### Task directions
Transcribe exactly the entries from the "Screen dimensions: 548x401" line to the end, both included, minus pictures.

[[ Records for processing, beginning ]]

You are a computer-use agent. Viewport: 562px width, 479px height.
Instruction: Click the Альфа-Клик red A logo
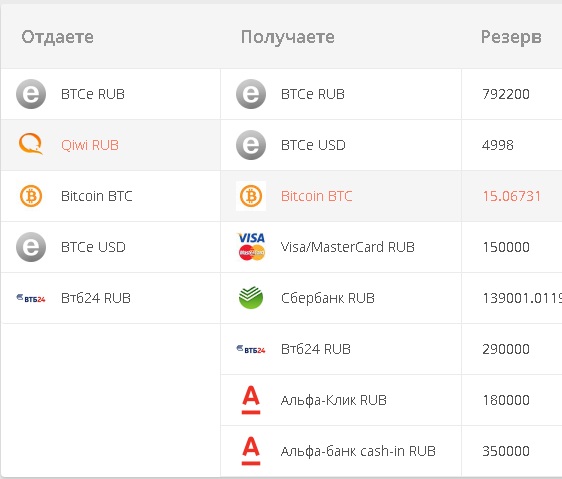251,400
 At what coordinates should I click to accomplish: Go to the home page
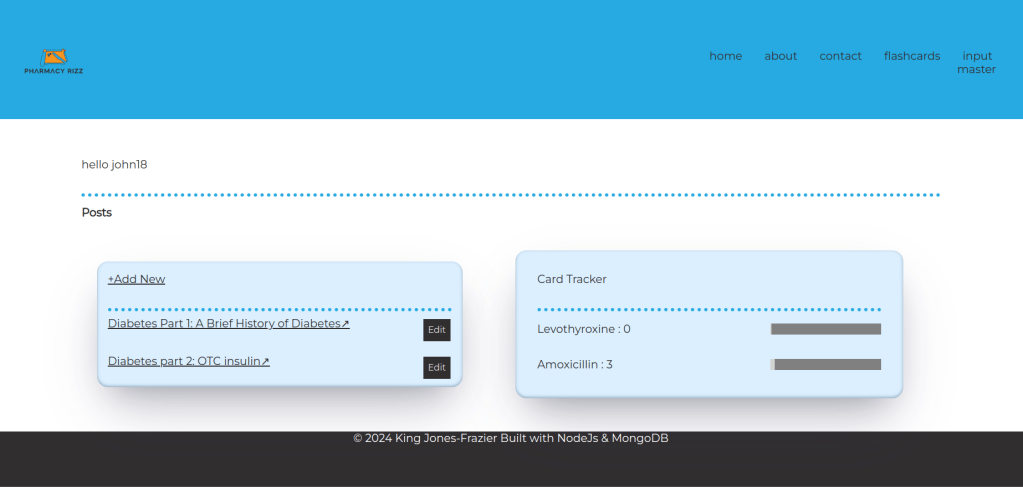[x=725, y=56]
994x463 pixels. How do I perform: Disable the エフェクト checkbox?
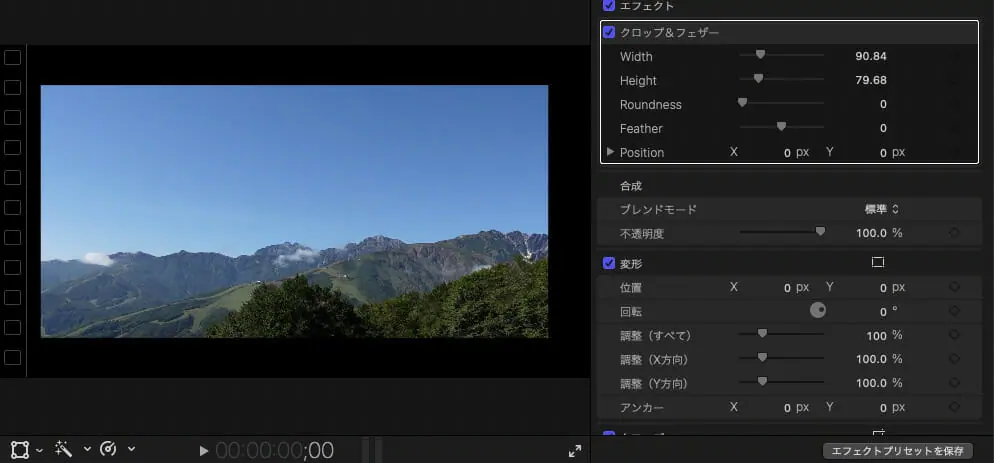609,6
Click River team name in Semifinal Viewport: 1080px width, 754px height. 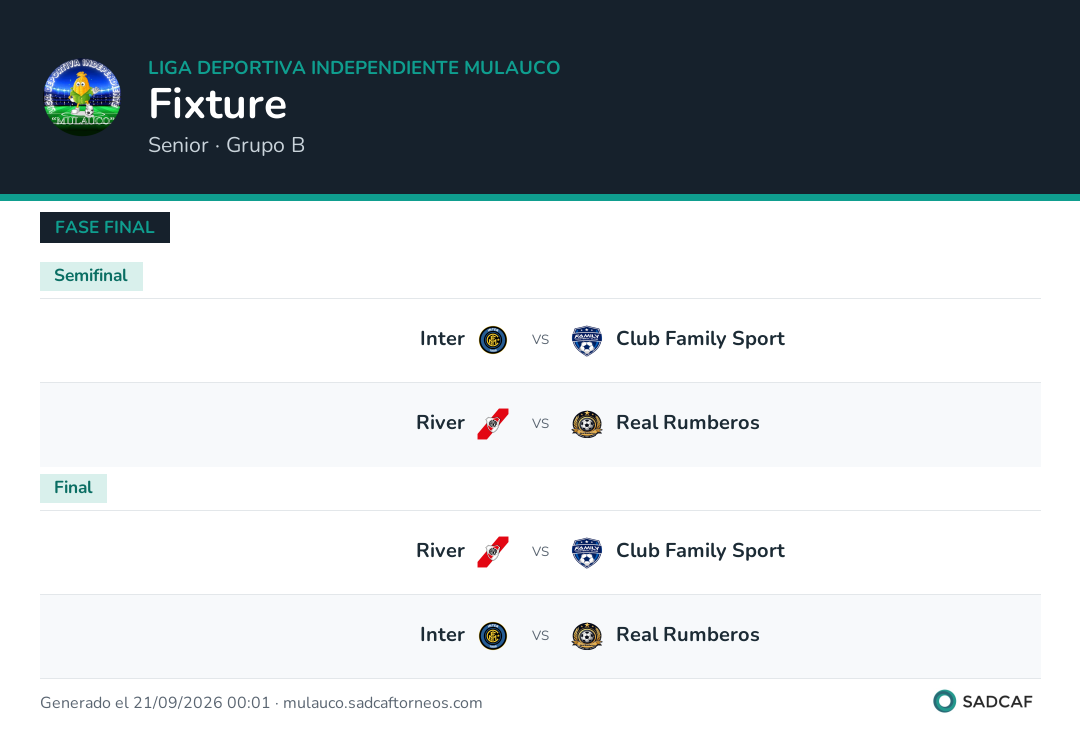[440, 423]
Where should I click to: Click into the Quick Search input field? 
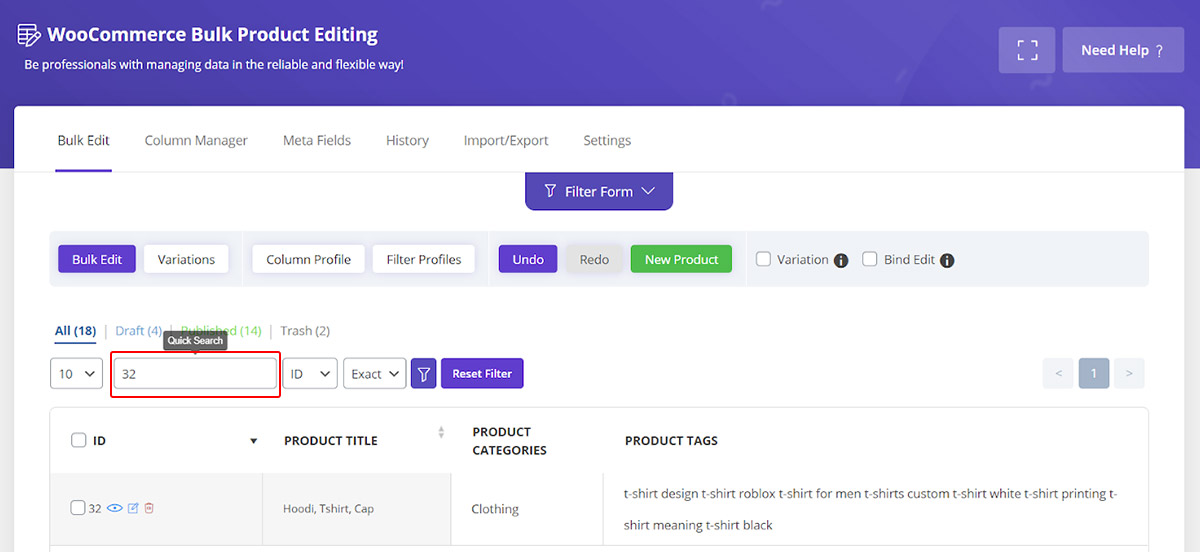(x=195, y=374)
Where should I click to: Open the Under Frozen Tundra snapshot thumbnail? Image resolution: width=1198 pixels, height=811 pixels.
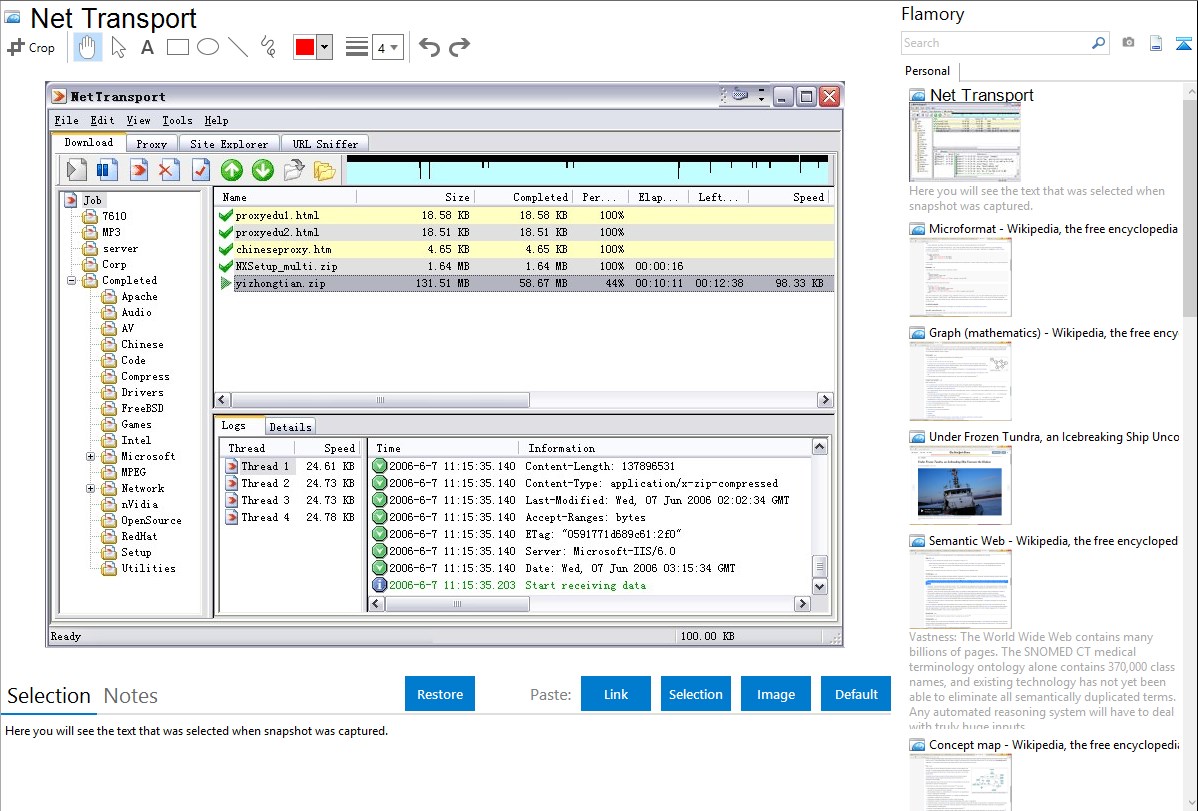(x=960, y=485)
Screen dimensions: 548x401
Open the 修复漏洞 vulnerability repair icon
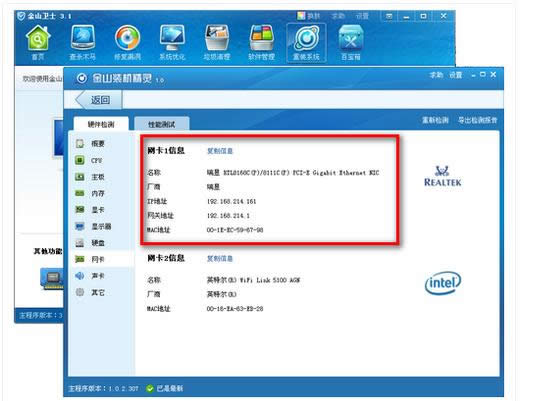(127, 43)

[[ Records for processing, end ]]

### The completed task
Screen dimensions: 548x401
Open the 修复漏洞 vulnerability repair icon
(127, 43)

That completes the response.